Updated on April 10, 2016
Updated on April 10, 2016
Think about the word, SOUL. What does it mean to you?
To some it’s music, to others food. Many think of the soul as that part of us that lives on after our earthly bodies give out.
Merriam-Webster’s dictionary gives another possibility,
A person’s deeply felt and emotional nature. I like that!
However you define it, it’s not something you can see or tangibly feel. Yet, it’s very real. You don’t have to believe in God to believe in the soul. When we refer to something as soulful, we often think of the emotion it makes us feel or of the way it stirs something in us. Food that conjures up memories is soulful. Music that makes us cry or dance is soulful. It causes emotion to rise up from deep within us. That’s the essence of the soul, a person’s deeply felt and emotional nature.
I read something this week about how our souls need a safe place to come out. I had to think about that for a few minutes, because to bare my soul means that I bring to the surface emotions that I feel deeply. They are vulnerable to criticism and judgment. They will wilt at the slightest hint of disapproval. Yet, I long to bring them out and lay them bare anyway. I need the emotional connection with others, and honesty and vulnerability are the soil in which deep connections grow.
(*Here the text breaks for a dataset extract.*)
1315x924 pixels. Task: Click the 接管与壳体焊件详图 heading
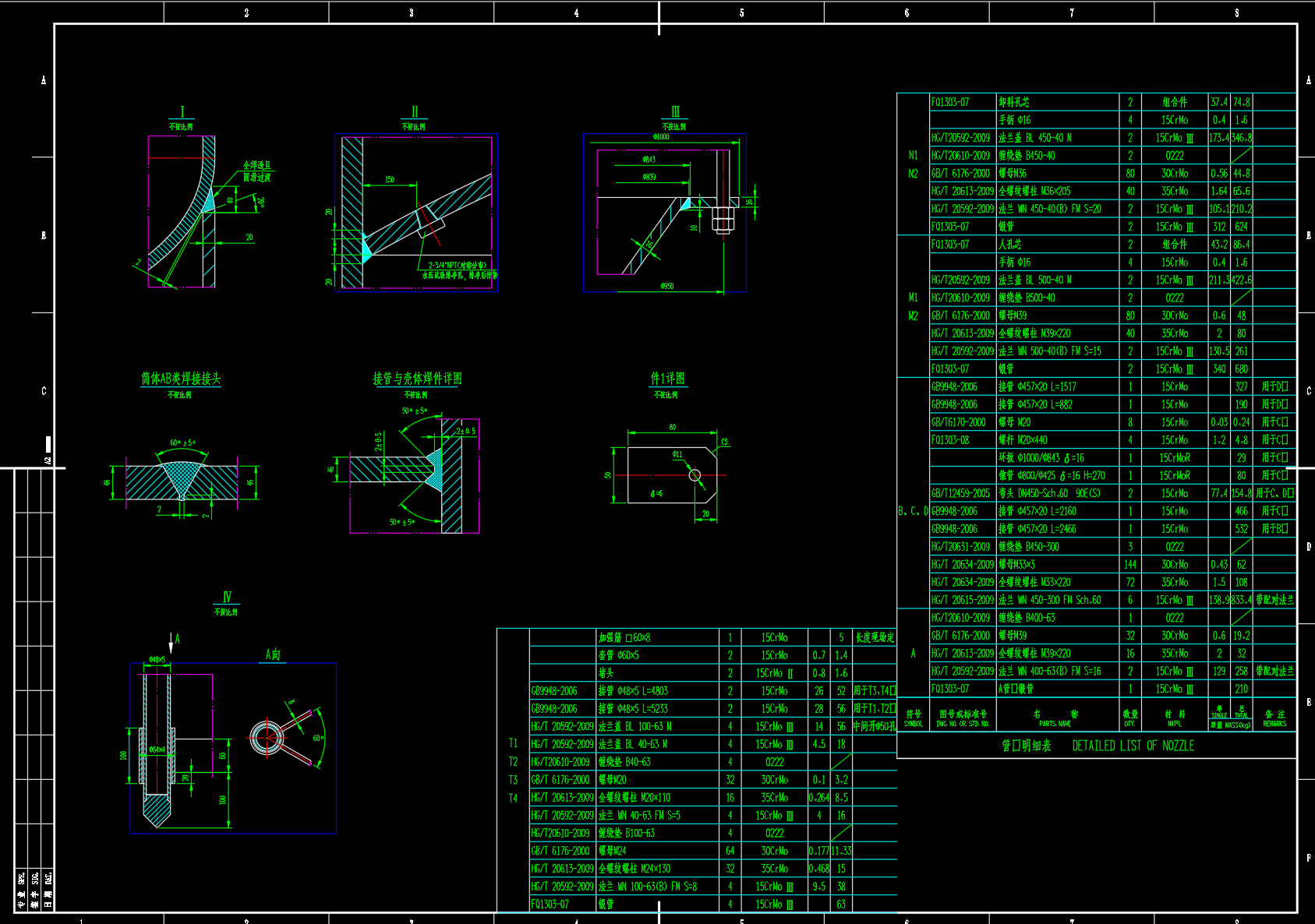(x=417, y=379)
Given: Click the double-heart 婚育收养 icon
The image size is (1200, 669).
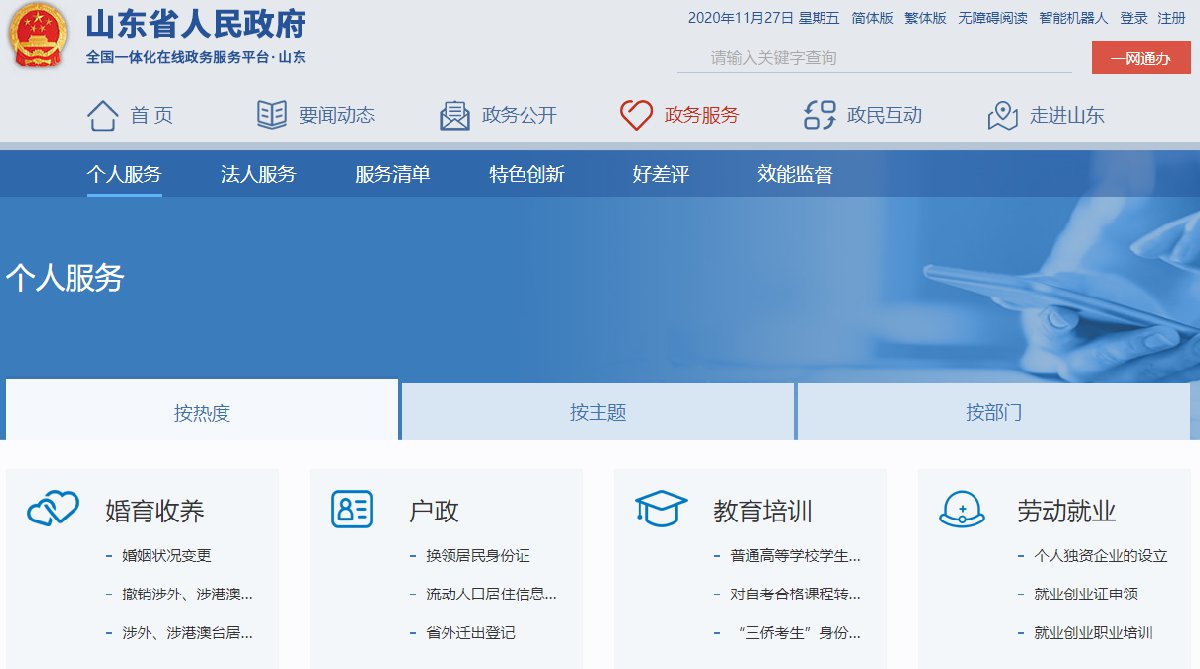Looking at the screenshot, I should [x=53, y=509].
Did you know that it’s impossible to emotionally connect with someone while you are judging or criticizing them? It’s true. If you’re telling me about your awful day at work, and how you hung up on someone and called them a terrible name, and all I’m thinking about is how that was a really bad thing to do and how you shouldn’t have done that, I’m judging you. You’re not asking me to fix you by telling you what you should have done. You’re reaching out for me to listen to your complaint and show you that I value and care about you.
You’re looking for a safe place for your soul to come out. I’m looking to control the outcome.
I did exactly that this week. I sat down, turned my attention toward him, listened to the details of a situation that happened during the work day, and I put my manager hat on and started to come up with all sorts of solutions to the problem and what he could have done differently. Trouble is, I’m not his manager, I’m his wife.
There, on the back patio, that should be the safe zone. That should be the place where control and judgment and criticism should be laid aside, and our souls can be bared. There, we should sit on the bench together, souls coming out without the need to control the outcomes.
(The phrase, If I wanted your opinion I would have asked for it, comes to mind.)
Sometimes I fear that I don’t have enough room inside my head and my heart to bear the weight of the souls of others. Sometimes, I think that keeps me from letting others come out. But Jesus never asked me to bear the weight of the souls of others, he simply asked me to be with them as he is with us. His with-ness never imposed outcomes on others. He simply loved. He bore our sins. He didn’t ask us to do the same.
My prayer for this week is that I would continually be aware of the fragile nature of the souls of people around me. That I would make room for them without criticism and judgment, and without the need to control outcomes. My prayer is that the Spirit would remind me to be with and in the with-ness treat the souls of others gently and carefully.
Would you join me in that this week?